Dashi (page 65) is essential for Japanese cooking. It is usually a clear, non-oily fish stock used for soups, simmered dishes, salad dressings, and marinades. Dashi provides the subtle umami that is the foundation of this cuisine. Dashi can be based on kelp (kombu), dried bonito (katsuobushi), dried baby sardines (niboshi), dried shiitake mushrooms, or a combination of two or three of the ingredients.
I have a package of instant hon dashi in my cupboard for days I’m just too busy, but it is not something I use often. Once you’ve tasted homemade fresh dashi, you’ll not be satisfied with chemical laden commercially processed powders and liquid concentrates! In an hour, you can make a gallon of stock and there’s no greasy burned stuff to wash off the pots. And it freezes wonderfully.
What to have ready for making dashi:
- measuring cup for water
- measuring cup for katsouobushi
- deep strainer and fukin (cotton kitchen cloth, or triple layer of cheese cloth. Wet the cloth and squeeze out the water so it’s damp.)
- 2 pots large enough for the amount of stock
- freezer containers, mostly 1 quart size, but it’s useful to freeze some in 1 and 2 cup sizes and even cubes
Kombu Dashi (Vegetarian Stock)
4 to 6-inch square of kombu
2 quarts water
Kombu (kelp) is dark green, almost black. Do not wipe the white dust off! Do not overcook the kombu (or the katsuobushi) or your stock will be cloudy and bitter. Put the kelp into a pot and add the cold water. Bring the water and kombu almost to a boil over medium heat. It should take 10 to 15 minutes.

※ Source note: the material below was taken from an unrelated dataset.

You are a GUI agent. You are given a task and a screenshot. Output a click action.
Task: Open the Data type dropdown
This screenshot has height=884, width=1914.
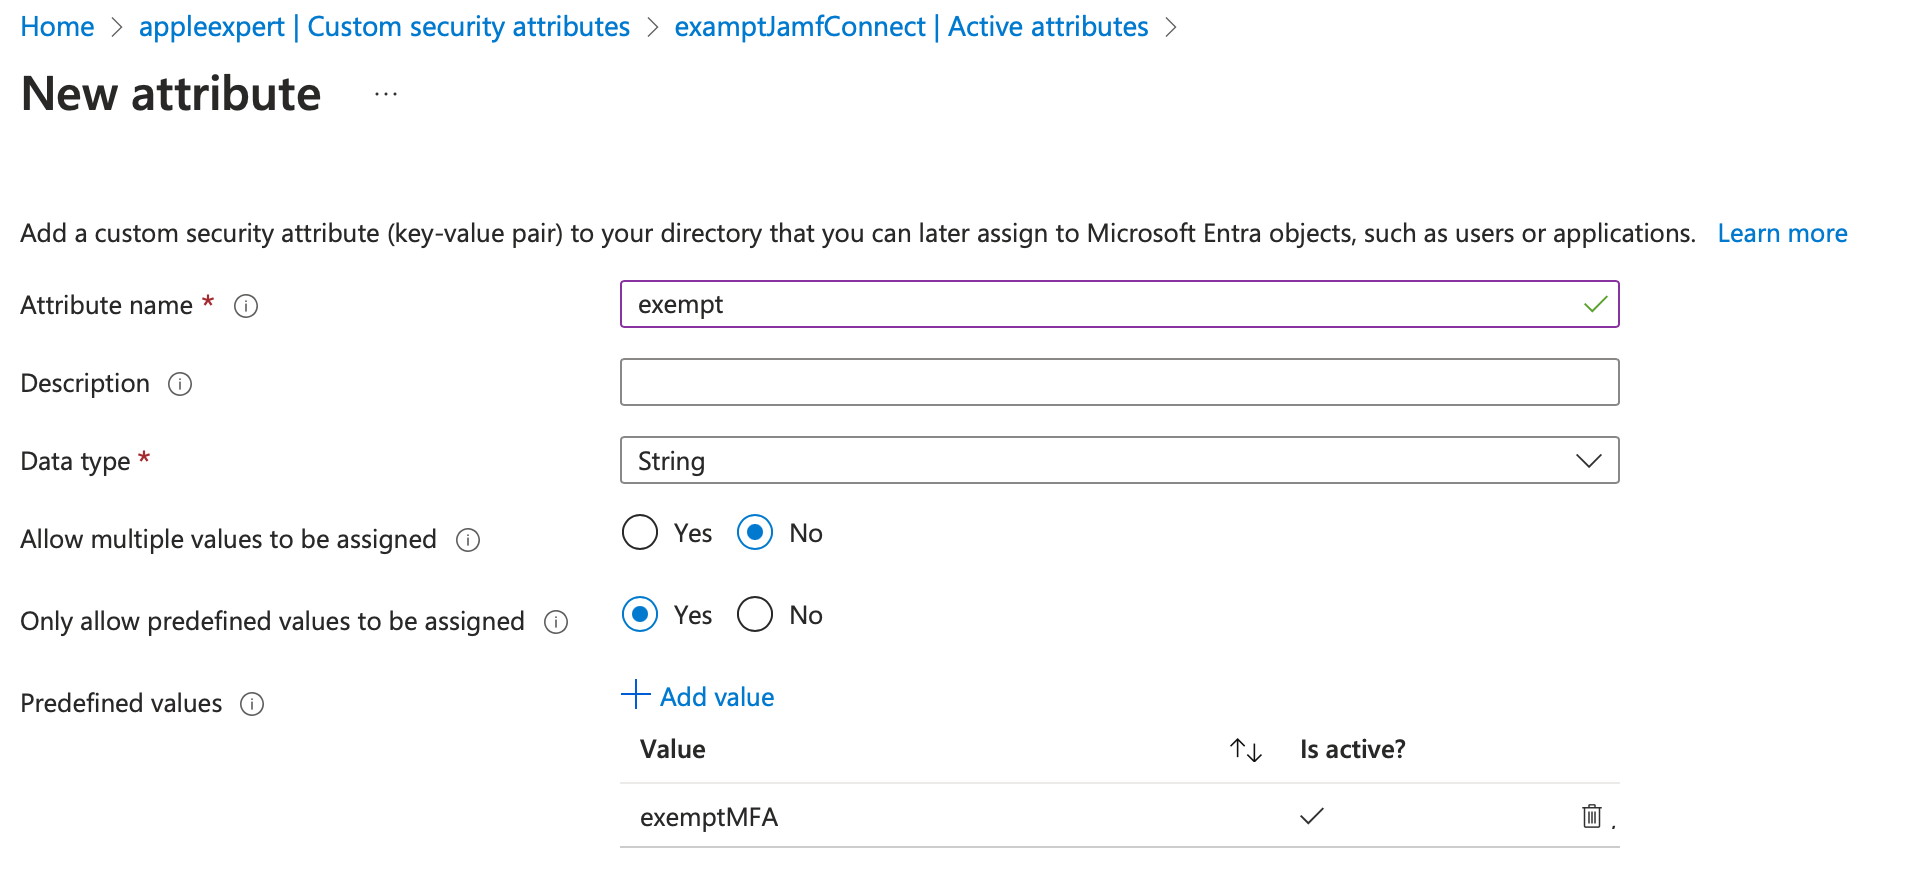(1119, 461)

- This tip is not in my book, but I’ve found it works well if I remember early in the day: soak the kombu in cool water for between 30 minutes to 3 hours. The water takes on a green color and the kelp softens and expands. The flavor of the fish stock is great when you start like this!
Immediately before the water reaches a boil, remove the kombu, and either discard it or save it for preparing “second fish stock.” At this point, you can use this as a vegetarian stock. If you are making fish-stock, continue reading.
Ichiban Dashi (First Fish Stock)
- Kombu Dashi, still on heat
- 1 cup packed katsuobushi (bonito fish flakes)
Immediately after removing the kelp, add the katsuobushi all at once. Wait 10 seconds (until the water comes back to a boil—my stove doesn’t have a lot of guts so it takes more like 20 seconds). Turn the heat off, skim foam, and let it steep for 2 minutes. Strain the stock through your sieve lined with the fukin. Don’t squeeze. Discard the bonito flakes, or use them to make Second Fish Stock. Pour the stock into your freezer containers. Rinse the first pot and proceed.
Nibon Dashi (Second Fish Stock)
- Kombu saved from above
- katsuobushi saved from above
- 2 quarts water
Combine the above ingredients. Rinse the cloth if not all the fish flakes came off, then put it in the strainer over the second pot. Bring the mixture to a gentle simmer and cook over low heat for 10 minutes. Strain. Discard the kombu and fish flakes.
Sometimes, I’ve saved the kombu in the freezer for making pickles.
These stocks will keep tightly covered in the fridge for 4 days. Or freeze.